─── Data for review

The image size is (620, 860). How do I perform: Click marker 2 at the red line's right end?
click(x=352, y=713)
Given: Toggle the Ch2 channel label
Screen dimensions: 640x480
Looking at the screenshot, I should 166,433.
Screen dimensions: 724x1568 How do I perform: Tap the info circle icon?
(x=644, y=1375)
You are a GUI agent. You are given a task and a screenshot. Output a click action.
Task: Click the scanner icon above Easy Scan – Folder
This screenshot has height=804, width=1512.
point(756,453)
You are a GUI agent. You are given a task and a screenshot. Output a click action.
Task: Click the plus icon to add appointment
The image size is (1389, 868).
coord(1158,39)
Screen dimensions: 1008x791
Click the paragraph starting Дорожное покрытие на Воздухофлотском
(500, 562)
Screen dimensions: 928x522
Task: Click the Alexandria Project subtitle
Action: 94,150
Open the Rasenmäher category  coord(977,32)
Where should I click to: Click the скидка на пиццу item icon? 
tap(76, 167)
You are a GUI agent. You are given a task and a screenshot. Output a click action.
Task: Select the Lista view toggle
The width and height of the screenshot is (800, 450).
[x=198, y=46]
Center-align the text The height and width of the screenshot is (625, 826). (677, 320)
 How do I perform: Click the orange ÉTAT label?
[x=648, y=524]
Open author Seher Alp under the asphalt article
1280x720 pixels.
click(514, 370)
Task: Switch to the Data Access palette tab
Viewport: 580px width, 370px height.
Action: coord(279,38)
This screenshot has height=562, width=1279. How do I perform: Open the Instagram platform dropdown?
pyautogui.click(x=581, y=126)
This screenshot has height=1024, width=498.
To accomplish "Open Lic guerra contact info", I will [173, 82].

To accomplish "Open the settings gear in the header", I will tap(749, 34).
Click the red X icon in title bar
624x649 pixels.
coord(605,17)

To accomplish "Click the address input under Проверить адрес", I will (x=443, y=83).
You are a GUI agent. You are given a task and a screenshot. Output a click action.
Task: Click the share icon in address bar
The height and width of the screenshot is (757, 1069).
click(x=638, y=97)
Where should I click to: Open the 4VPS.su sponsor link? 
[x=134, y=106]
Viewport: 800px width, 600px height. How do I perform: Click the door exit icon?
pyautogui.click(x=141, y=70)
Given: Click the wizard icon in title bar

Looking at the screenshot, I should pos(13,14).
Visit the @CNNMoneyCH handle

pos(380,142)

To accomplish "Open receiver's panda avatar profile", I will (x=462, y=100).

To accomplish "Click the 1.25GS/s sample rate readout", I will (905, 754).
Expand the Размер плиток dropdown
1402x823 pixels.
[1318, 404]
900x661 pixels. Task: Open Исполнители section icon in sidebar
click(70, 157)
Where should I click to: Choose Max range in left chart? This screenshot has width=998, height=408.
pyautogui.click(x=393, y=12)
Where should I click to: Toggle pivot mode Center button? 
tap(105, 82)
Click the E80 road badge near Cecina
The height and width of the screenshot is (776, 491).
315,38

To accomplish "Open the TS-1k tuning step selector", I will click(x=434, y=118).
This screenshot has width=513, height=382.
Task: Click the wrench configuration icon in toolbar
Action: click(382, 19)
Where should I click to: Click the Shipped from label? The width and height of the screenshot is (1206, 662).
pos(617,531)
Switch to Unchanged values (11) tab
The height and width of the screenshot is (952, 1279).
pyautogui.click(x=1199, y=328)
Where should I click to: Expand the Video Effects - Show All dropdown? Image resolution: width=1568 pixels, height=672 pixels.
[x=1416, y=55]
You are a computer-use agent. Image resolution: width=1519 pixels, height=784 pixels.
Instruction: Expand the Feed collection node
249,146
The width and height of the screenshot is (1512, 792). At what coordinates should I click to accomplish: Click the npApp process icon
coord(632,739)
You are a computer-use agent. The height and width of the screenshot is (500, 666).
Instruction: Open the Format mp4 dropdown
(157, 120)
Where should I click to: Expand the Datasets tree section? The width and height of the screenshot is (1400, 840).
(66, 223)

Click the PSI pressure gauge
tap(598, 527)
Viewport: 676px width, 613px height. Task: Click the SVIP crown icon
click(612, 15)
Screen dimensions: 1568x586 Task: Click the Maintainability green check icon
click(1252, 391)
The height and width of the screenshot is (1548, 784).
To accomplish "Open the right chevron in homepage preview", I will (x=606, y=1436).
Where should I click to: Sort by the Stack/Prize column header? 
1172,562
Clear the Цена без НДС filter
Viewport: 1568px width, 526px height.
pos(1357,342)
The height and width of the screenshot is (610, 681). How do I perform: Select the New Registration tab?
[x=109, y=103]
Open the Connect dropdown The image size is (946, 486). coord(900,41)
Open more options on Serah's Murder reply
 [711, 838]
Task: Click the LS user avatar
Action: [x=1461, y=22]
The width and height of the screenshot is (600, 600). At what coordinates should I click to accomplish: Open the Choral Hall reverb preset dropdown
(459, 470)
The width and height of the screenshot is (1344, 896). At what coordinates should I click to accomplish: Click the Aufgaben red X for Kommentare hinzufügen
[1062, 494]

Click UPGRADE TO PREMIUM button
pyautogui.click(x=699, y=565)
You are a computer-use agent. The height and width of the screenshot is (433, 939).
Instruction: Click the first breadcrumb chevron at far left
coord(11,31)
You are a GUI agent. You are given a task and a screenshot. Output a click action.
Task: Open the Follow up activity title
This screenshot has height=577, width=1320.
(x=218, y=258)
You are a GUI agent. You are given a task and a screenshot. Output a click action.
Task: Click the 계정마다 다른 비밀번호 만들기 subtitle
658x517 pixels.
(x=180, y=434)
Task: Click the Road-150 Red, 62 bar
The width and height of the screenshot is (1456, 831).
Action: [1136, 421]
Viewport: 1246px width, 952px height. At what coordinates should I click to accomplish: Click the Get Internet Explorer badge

──────

__Assignment__.
Please copy the data in full, character for character.

__Answer for this exercise__.
The image size is (620, 860). How do I perform: Click marker 2 at the red line's right end?
click(x=352, y=713)
Given: Toggle the Ch2 channel label
Screen dimensions: 640x480
Looking at the screenshot, I should 166,433.
Screen dimensions: 724x1568 How do I perform: Tap the info circle icon?
(x=644, y=1375)
You are a GUI agent. You are given a task and a screenshot. Output a click action.
Task: Click the scanner icon above Easy Scan – Folder
This screenshot has height=804, width=1512.
point(756,453)
You are a GUI agent. You are given a task and a screenshot. Output a click action.
Task: Click the plus icon to add appointment
The image size is (1389, 868).
coord(1158,39)
Screen dimensions: 1008x791
Click the paragraph starting Дорожное покрытие на Воздухофлотском
(500, 562)
Screen dimensions: 928x522
Task: Click the Alexandria Project subtitle
Action: 94,150
Open the Rasenmäher category  coord(977,32)
Where should I click to: Click the скидка на пиццу item icon? 
tap(76, 167)
You are a GUI agent. You are given a task and a screenshot. Output a click action.
Task: Select the Lista view toggle
The width and height of the screenshot is (800, 450).
[x=198, y=46]
Center-align the text The height and width of the screenshot is (625, 826). (677, 320)
 How do I perform: Click the orange ÉTAT label?
[x=648, y=524]
Open author Seher Alp under the asphalt article
1280x720 pixels.
click(514, 370)
Task: Switch to the Data Access palette tab
Viewport: 580px width, 370px height.
Action: coord(279,38)
This screenshot has height=562, width=1279. How do I perform: Open the Instagram platform dropdown?
pyautogui.click(x=581, y=126)
This screenshot has height=1024, width=498.
To accomplish "Open Lic guerra contact info", I will [173, 82].

To accomplish "Open the settings gear in the header", I will tap(749, 34).
Click the red X icon in title bar
624x649 pixels.
coord(605,17)

To accomplish "Click the address input under Проверить адрес", I will (x=443, y=83).
You are a GUI agent. You are given a task and a screenshot. Output a click action.
Task: Click the share icon in address bar
The height and width of the screenshot is (757, 1069).
click(x=638, y=97)
Where should I click to: Open the 4VPS.su sponsor link? 
[x=134, y=106]
Viewport: 800px width, 600px height. How do I perform: Click the door exit icon?
pyautogui.click(x=141, y=70)
Given: Click the wizard icon in title bar

Looking at the screenshot, I should pos(13,14).
Visit the @CNNMoneyCH handle

pos(380,142)

To accomplish "Open receiver's panda avatar profile", I will (x=462, y=100).

To accomplish "Click the 1.25GS/s sample rate readout", I will (905, 754).
Expand the Размер плиток dropdown
1402x823 pixels.
[1318, 404]
900x661 pixels. Task: Open Исполнители section icon in sidebar
click(70, 157)
Where should I click to: Choose Max range in left chart? This screenshot has width=998, height=408.
pyautogui.click(x=393, y=12)
Where should I click to: Toggle pivot mode Center button? 
tap(105, 82)
Click the E80 road badge near Cecina
The height and width of the screenshot is (776, 491).
315,38

To accomplish "Open the TS-1k tuning step selector", I will click(x=434, y=118).
This screenshot has width=513, height=382.
Task: Click the wrench configuration icon in toolbar
Action: click(382, 19)
Where should I click to: Click the Shipped from label? The width and height of the screenshot is (1206, 662).
pos(617,531)
Switch to Unchanged values (11) tab
The height and width of the screenshot is (952, 1279).
pyautogui.click(x=1199, y=328)
Where should I click to: Expand the Video Effects - Show All dropdown? Image resolution: width=1568 pixels, height=672 pixels.
[x=1416, y=55]
You are a computer-use agent. Image resolution: width=1519 pixels, height=784 pixels.
Instruction: Expand the Feed collection node
249,146
The width and height of the screenshot is (1512, 792). At what coordinates should I click to accomplish: Click the npApp process icon
coord(632,739)
You are a computer-use agent. The height and width of the screenshot is (500, 666).
Instruction: Open the Format mp4 dropdown
(157, 120)
Where should I click to: Expand the Datasets tree section? The width and height of the screenshot is (1400, 840).
(66, 223)

Click the PSI pressure gauge
tap(598, 527)
Viewport: 676px width, 613px height. Task: Click the SVIP crown icon
click(612, 15)
Screen dimensions: 1568x586 Task: Click the Maintainability green check icon
click(1252, 391)
The height and width of the screenshot is (1548, 784).
To accomplish "Open the right chevron in homepage preview", I will (x=606, y=1436).
Where should I click to: Sort by the Stack/Prize column header? 
1172,562
Clear the Цена без НДС filter
Viewport: 1568px width, 526px height.
pos(1357,342)
The height and width of the screenshot is (610, 681). How do I perform: Select the New Registration tab?
[x=109, y=103]
Open the Connect dropdown The image size is (946, 486). coord(900,41)
Open more options on Serah's Murder reply
 [711, 838]
Task: Click the LS user avatar
Action: [x=1461, y=22]
The width and height of the screenshot is (600, 600). At what coordinates should I click to accomplish: Open the Choral Hall reverb preset dropdown
(459, 470)
The width and height of the screenshot is (1344, 896). At what coordinates should I click to accomplish: Click the Aufgaben red X for Kommentare hinzufügen
[1062, 494]

Click UPGRADE TO PREMIUM button
pyautogui.click(x=699, y=565)
You are a computer-use agent. The height and width of the screenshot is (433, 939).
Instruction: Click the first breadcrumb chevron at far left
coord(11,31)
You are a GUI agent. You are given a task and a screenshot. Output a click action.
Task: Open the Follow up activity title
This screenshot has height=577, width=1320.
(x=218, y=258)
You are a GUI agent. You are given a task and a screenshot. Output a click action.
Task: Click the 계정마다 다른 비밀번호 만들기 subtitle
658x517 pixels.
(x=180, y=434)
Task: Click the Road-150 Red, 62 bar
The width and height of the screenshot is (1456, 831).
Action: [1136, 421]
Viewport: 1246px width, 952px height. At what coordinates should I click to accomplish: Click the Get Internet Explorer badge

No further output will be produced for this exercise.